The task: Return only the lines running from the one that contains "Click Germany's points value of 7" through the end of the entries, exactly, both ends included. Omit pictures.
Segment Start: Dataset extract
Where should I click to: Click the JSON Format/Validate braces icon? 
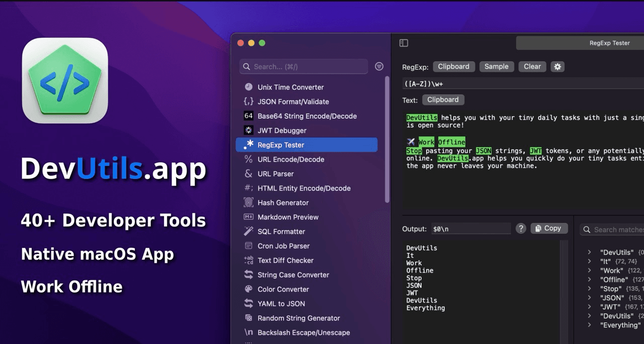pos(249,102)

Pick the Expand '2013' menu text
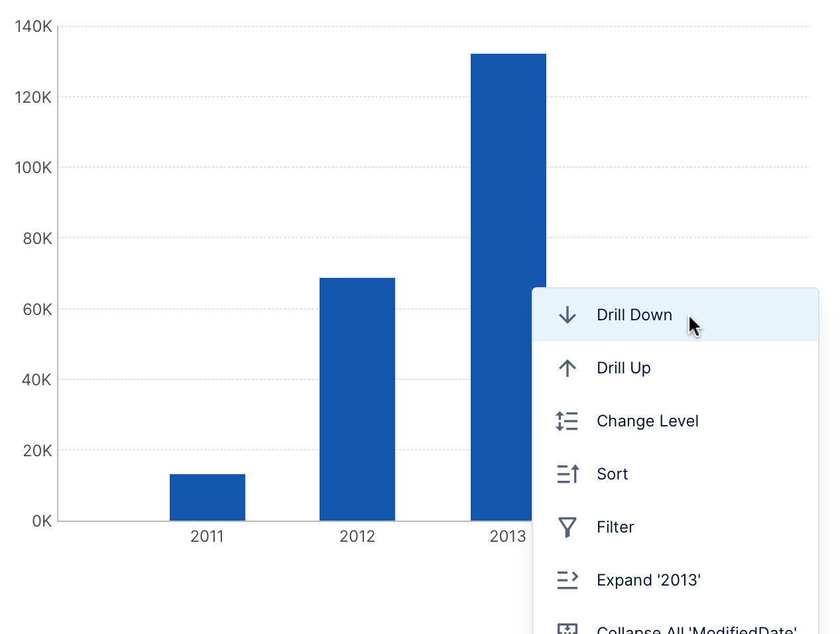point(648,580)
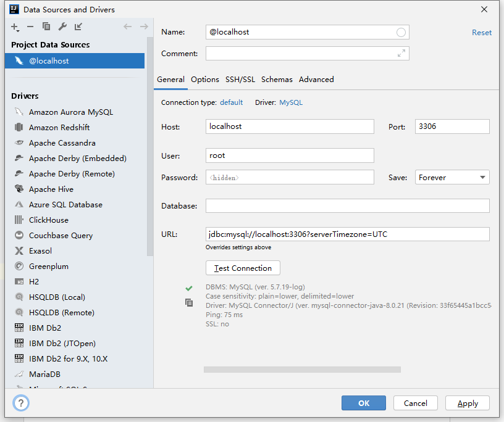
Task: Open the connection type default selector
Action: point(232,102)
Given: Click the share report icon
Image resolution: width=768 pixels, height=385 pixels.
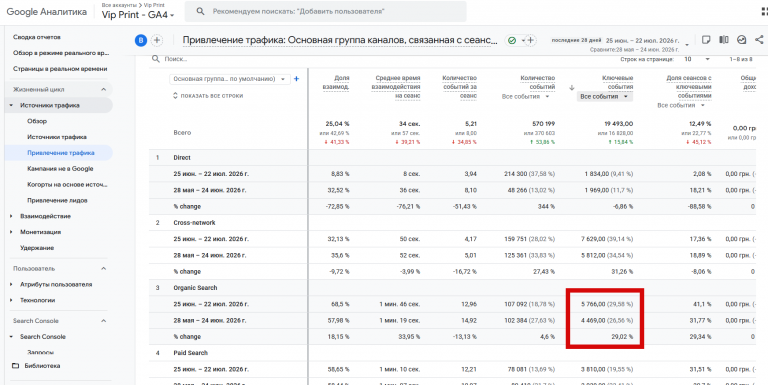Looking at the screenshot, I should [x=759, y=40].
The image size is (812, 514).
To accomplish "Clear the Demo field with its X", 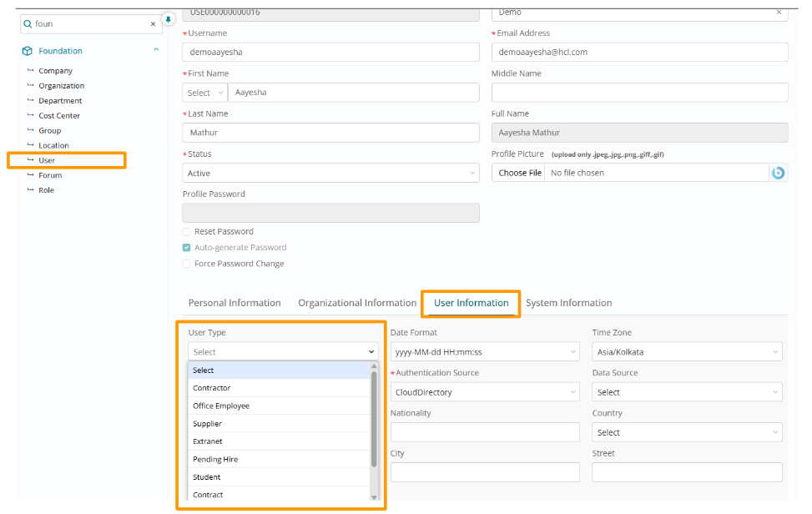I will tap(779, 13).
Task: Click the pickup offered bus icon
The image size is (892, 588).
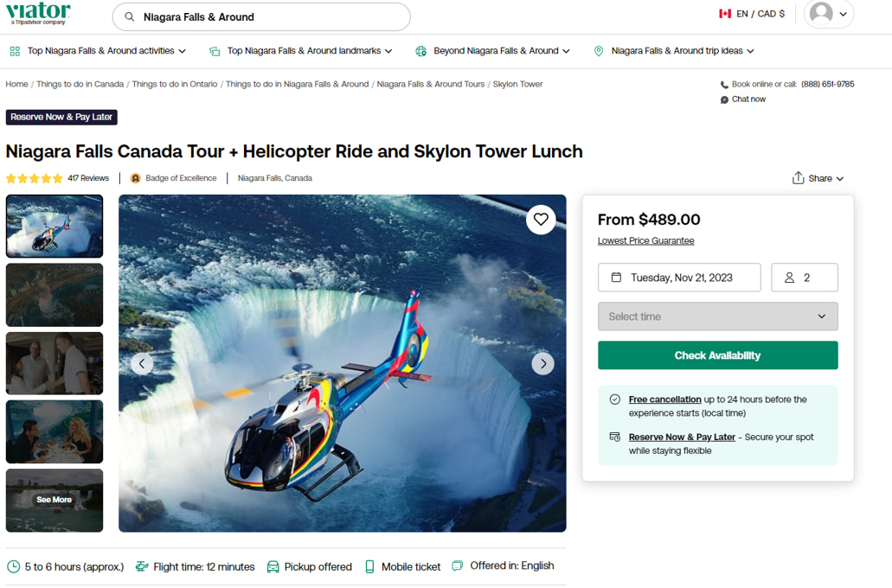Action: (272, 566)
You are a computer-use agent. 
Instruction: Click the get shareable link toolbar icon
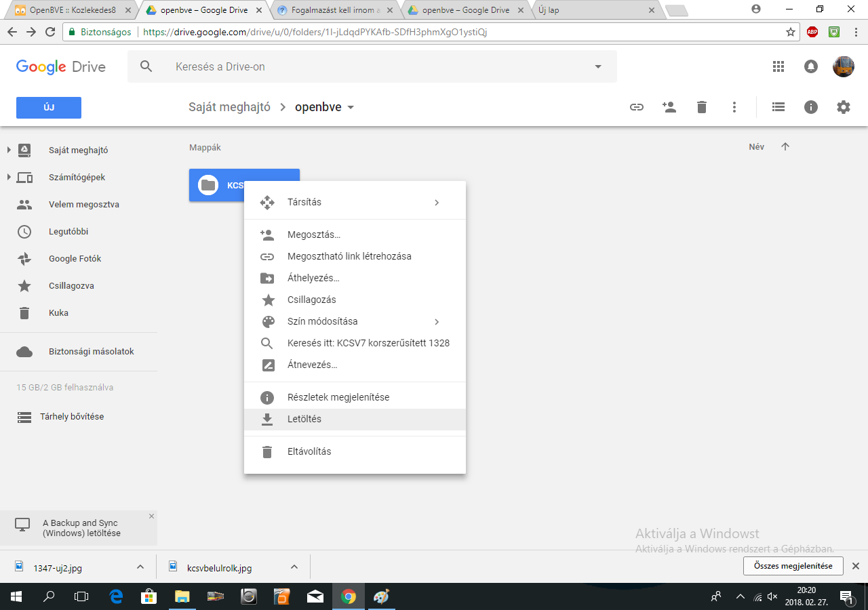click(636, 107)
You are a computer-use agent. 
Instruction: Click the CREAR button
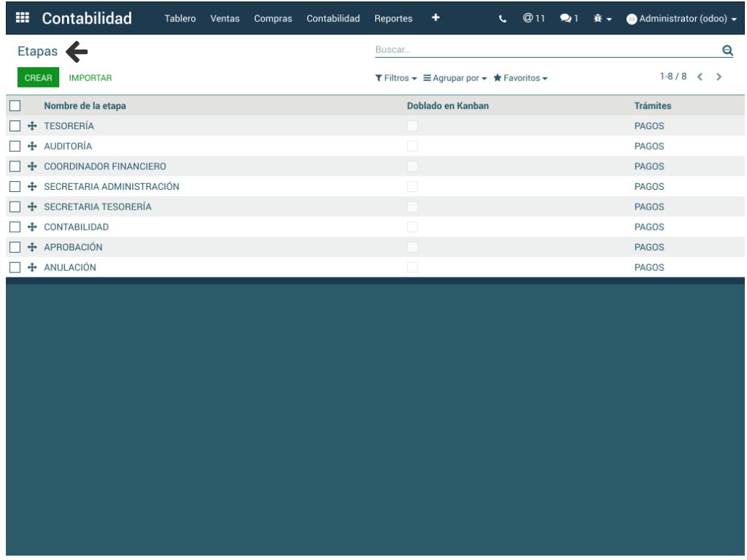click(x=38, y=77)
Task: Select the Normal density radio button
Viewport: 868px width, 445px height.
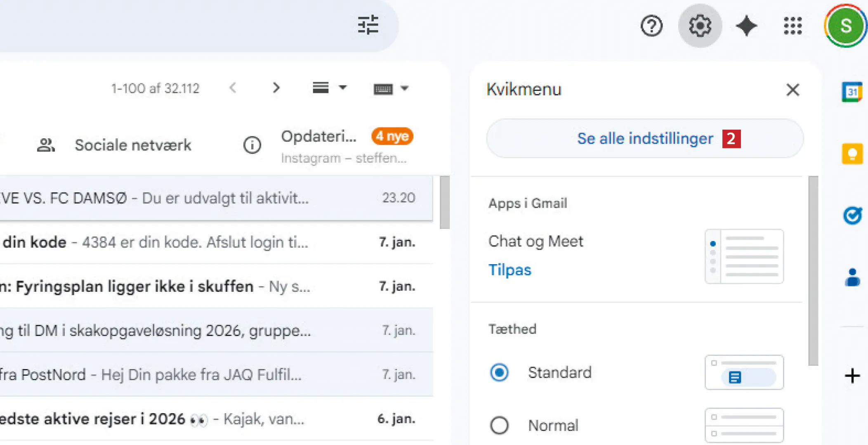Action: 499,425
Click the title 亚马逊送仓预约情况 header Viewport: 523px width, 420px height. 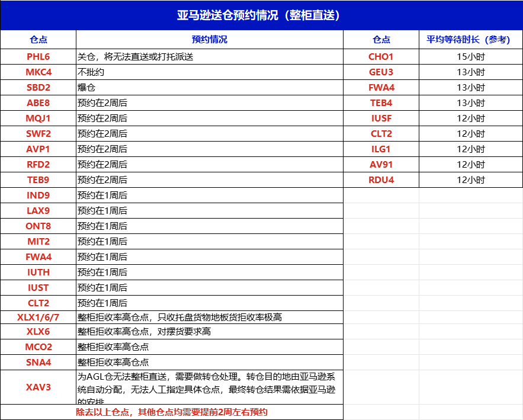[x=261, y=15]
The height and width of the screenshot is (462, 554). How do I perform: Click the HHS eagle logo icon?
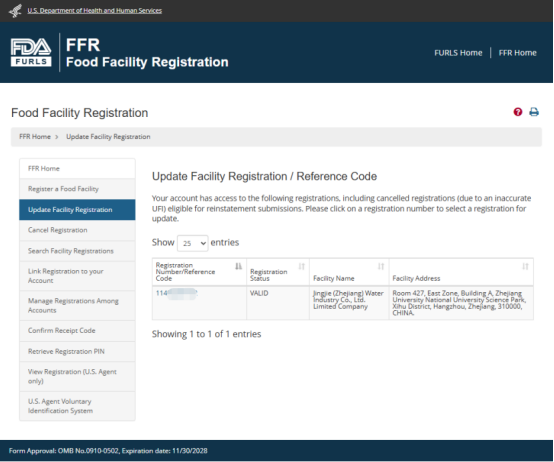pos(16,11)
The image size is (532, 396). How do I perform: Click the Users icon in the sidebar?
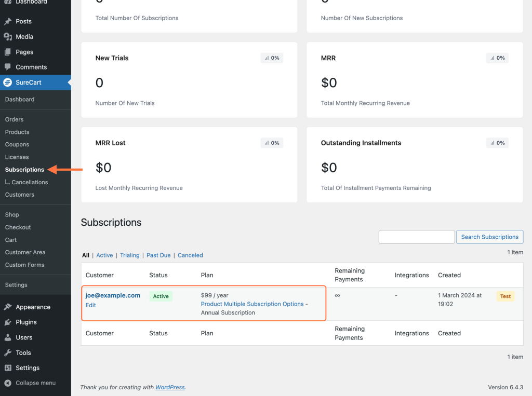[7, 337]
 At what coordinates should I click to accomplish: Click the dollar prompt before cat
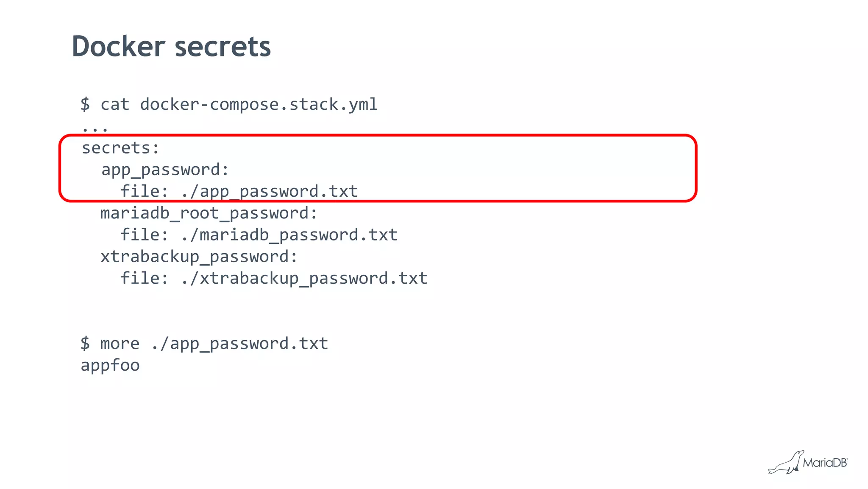[85, 105]
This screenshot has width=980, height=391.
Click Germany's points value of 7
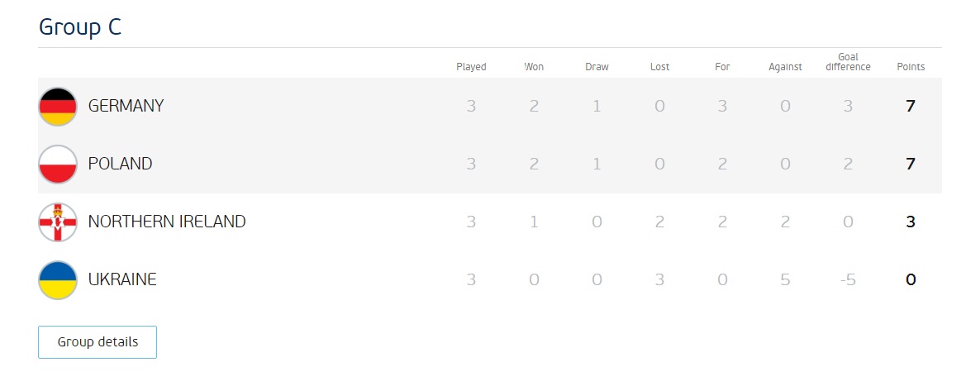click(911, 106)
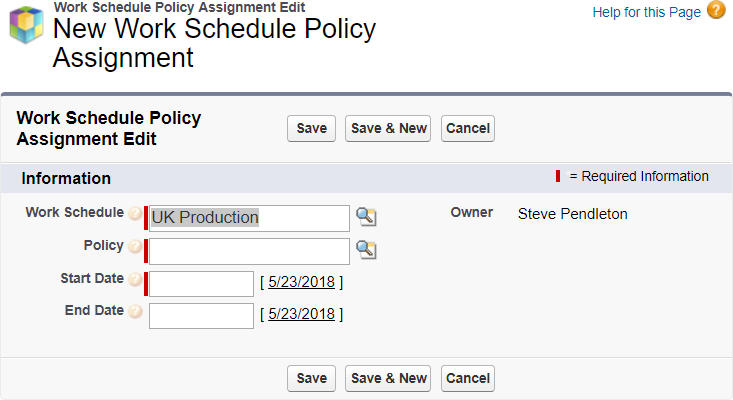Insert today's date link for Start Date
Image resolution: width=733 pixels, height=400 pixels.
click(301, 282)
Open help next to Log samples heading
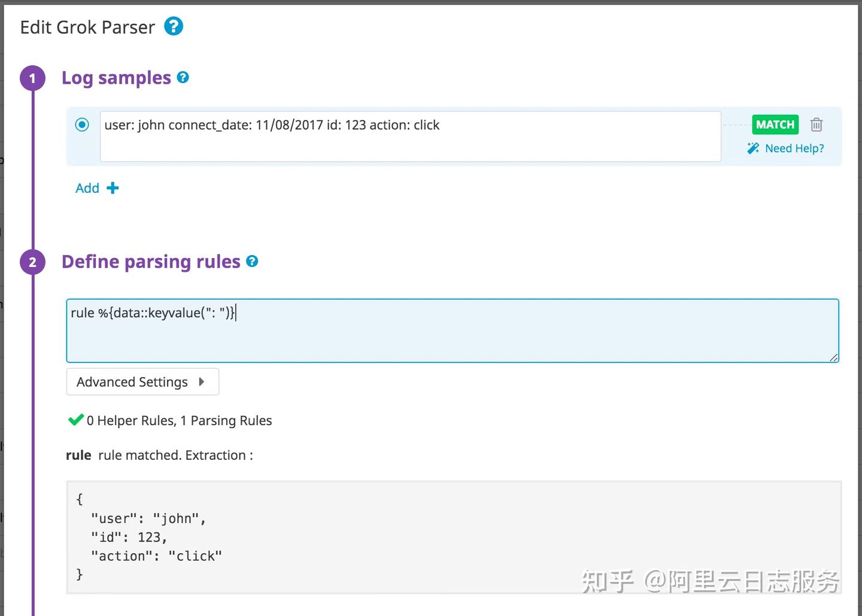The image size is (862, 616). 183,77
Segment End: Dataset extract
Exercise result:
Click Germany's points value of 7
click(911, 106)
Insert today's date link for Start Date
Image resolution: width=733 pixels, height=400 pixels.
click(301, 282)
Open help next to Log samples heading
The image size is (862, 616). 183,77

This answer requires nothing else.